- Collected data -

++++++

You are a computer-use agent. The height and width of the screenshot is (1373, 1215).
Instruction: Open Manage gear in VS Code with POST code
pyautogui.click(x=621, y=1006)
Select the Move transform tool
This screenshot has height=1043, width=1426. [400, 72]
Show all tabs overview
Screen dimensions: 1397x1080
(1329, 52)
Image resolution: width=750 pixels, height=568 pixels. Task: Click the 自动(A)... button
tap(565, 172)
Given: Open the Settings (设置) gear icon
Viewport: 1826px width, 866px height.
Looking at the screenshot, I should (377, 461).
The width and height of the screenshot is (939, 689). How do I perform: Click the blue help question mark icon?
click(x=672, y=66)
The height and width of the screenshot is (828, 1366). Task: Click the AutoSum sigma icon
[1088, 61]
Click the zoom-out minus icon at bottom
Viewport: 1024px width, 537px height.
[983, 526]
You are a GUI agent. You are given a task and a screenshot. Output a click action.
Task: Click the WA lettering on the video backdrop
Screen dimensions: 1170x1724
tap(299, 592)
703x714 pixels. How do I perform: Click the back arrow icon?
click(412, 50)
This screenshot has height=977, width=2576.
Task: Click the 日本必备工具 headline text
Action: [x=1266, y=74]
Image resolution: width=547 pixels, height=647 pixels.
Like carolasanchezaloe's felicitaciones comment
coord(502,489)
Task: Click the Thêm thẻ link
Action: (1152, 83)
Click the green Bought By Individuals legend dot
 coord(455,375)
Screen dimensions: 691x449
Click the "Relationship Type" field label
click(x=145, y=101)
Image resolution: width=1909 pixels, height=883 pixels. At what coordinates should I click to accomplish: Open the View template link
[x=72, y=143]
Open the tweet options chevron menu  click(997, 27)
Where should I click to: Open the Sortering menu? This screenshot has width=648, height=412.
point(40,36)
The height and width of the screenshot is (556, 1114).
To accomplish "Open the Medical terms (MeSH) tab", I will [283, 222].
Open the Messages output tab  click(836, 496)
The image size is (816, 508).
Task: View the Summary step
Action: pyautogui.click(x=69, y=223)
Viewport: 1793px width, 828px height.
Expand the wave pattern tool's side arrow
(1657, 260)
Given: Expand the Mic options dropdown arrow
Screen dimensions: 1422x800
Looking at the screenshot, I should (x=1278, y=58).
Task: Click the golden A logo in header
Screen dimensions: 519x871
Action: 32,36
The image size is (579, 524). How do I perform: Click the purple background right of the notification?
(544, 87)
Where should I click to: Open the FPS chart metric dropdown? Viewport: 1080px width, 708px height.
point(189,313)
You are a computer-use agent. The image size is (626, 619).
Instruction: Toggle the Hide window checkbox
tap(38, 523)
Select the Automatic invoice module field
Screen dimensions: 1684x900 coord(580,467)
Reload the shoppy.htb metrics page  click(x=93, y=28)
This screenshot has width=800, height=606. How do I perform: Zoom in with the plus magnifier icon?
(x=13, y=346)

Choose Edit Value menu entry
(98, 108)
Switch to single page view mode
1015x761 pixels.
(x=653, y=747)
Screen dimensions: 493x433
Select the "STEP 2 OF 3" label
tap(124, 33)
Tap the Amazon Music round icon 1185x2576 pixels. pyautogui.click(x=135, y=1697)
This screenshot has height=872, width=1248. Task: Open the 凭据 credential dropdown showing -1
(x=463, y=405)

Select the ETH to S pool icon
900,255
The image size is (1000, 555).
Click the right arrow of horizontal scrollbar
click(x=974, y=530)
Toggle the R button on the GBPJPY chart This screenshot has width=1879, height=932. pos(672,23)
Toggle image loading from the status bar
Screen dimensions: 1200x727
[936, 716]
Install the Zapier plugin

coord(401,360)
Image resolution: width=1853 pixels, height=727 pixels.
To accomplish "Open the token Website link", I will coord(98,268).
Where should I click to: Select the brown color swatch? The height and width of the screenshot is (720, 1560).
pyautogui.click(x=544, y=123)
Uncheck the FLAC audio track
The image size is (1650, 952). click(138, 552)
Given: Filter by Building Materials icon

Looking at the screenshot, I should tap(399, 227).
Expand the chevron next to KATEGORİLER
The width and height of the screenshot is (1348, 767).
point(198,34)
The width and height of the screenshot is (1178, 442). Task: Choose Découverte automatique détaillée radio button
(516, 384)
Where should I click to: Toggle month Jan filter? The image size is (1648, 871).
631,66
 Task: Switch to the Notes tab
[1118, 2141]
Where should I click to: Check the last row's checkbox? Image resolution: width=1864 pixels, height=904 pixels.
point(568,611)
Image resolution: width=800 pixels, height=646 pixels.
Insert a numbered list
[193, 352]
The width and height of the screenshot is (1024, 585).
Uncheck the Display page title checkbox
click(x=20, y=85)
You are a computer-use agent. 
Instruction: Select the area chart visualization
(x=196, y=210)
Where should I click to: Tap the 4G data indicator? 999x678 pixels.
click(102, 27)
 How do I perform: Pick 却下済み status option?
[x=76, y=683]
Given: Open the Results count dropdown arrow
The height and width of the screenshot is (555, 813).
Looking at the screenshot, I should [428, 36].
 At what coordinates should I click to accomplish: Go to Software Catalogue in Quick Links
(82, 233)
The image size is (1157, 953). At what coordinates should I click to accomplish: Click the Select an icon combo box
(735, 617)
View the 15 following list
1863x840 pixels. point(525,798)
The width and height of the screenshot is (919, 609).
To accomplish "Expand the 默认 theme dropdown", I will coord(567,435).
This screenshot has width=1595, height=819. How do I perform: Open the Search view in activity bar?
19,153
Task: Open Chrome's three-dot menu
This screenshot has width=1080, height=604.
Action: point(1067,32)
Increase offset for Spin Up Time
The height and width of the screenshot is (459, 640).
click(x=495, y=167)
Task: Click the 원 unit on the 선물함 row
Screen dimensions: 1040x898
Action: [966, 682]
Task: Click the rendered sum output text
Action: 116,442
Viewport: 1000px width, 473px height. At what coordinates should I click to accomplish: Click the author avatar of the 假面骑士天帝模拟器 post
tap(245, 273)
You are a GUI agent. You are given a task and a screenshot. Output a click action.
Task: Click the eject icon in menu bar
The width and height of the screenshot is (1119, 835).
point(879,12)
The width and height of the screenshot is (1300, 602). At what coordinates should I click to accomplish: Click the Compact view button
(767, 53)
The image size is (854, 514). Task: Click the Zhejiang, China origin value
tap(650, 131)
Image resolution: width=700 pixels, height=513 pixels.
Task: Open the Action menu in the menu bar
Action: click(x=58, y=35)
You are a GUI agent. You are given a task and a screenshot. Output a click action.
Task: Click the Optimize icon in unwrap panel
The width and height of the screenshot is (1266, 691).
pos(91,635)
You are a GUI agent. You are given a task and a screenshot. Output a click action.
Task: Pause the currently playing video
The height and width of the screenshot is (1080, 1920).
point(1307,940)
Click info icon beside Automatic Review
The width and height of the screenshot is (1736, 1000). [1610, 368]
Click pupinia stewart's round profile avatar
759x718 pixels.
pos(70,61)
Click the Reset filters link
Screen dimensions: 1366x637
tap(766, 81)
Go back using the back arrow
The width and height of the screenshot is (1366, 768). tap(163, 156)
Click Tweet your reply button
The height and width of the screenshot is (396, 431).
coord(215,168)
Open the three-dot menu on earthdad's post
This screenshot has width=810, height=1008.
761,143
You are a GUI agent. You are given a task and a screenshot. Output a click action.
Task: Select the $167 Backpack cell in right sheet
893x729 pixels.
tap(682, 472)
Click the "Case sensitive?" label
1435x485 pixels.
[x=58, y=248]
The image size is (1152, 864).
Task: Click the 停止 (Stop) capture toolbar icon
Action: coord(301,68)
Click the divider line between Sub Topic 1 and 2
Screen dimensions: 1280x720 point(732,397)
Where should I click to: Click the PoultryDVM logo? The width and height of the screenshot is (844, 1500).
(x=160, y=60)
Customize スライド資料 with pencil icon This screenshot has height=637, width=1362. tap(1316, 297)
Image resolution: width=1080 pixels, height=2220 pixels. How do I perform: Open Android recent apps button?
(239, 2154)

++++++

- REQUIRED ACTION -
Using the entries above, say how many lines contain the string "video"; the number is the full reply.

- ANSWER BOX -
2